- What to produce:
Switch "dropdown" to "menu" in the records between the line holding "This screenshot has width=690, height=441." and the line holding "the Daily interval", inclusive. Return only those lines, with everything else unchanged and the pictures left out.

- Data rows:
* * * *

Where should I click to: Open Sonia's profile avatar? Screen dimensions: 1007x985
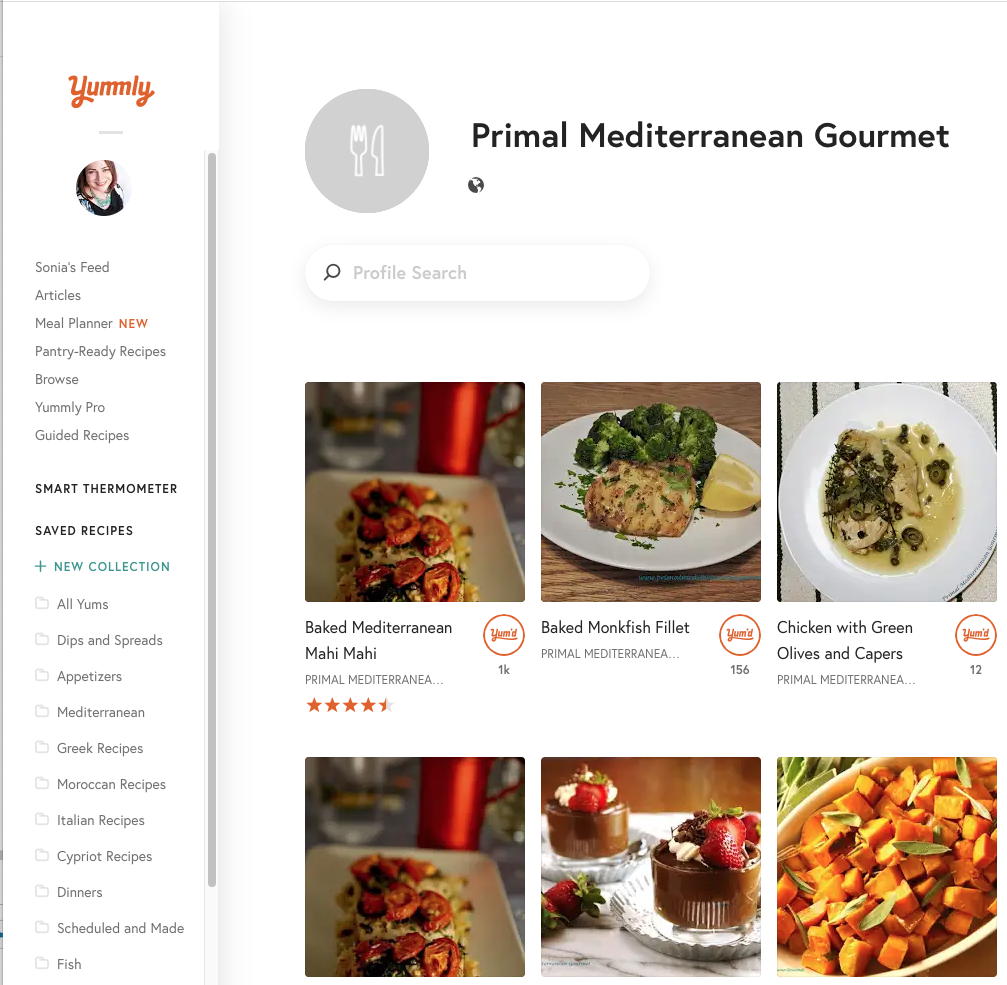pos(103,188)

* * * *

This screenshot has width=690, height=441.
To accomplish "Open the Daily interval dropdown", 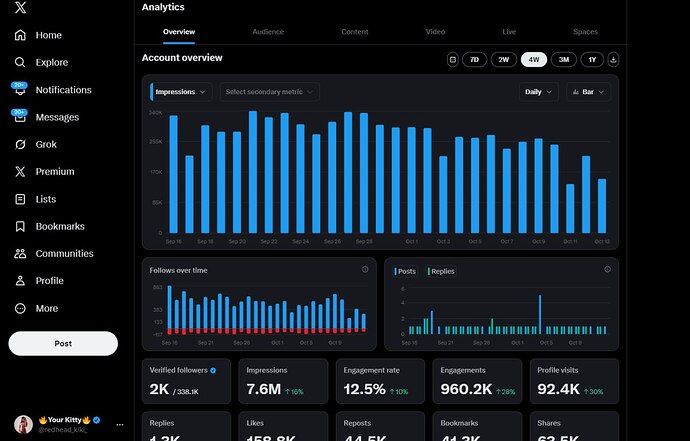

* * * *

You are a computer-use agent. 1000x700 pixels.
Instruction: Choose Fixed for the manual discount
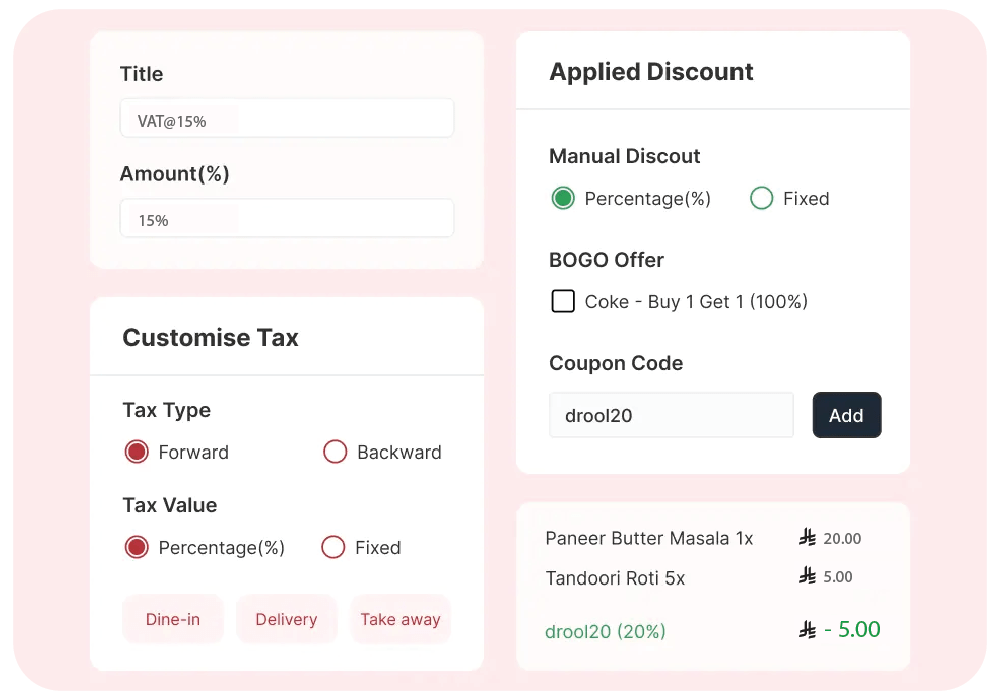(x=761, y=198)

* * * *

- Full response:
This screenshot has width=690, height=441.
To accomplish "Open the Daily interval menu", 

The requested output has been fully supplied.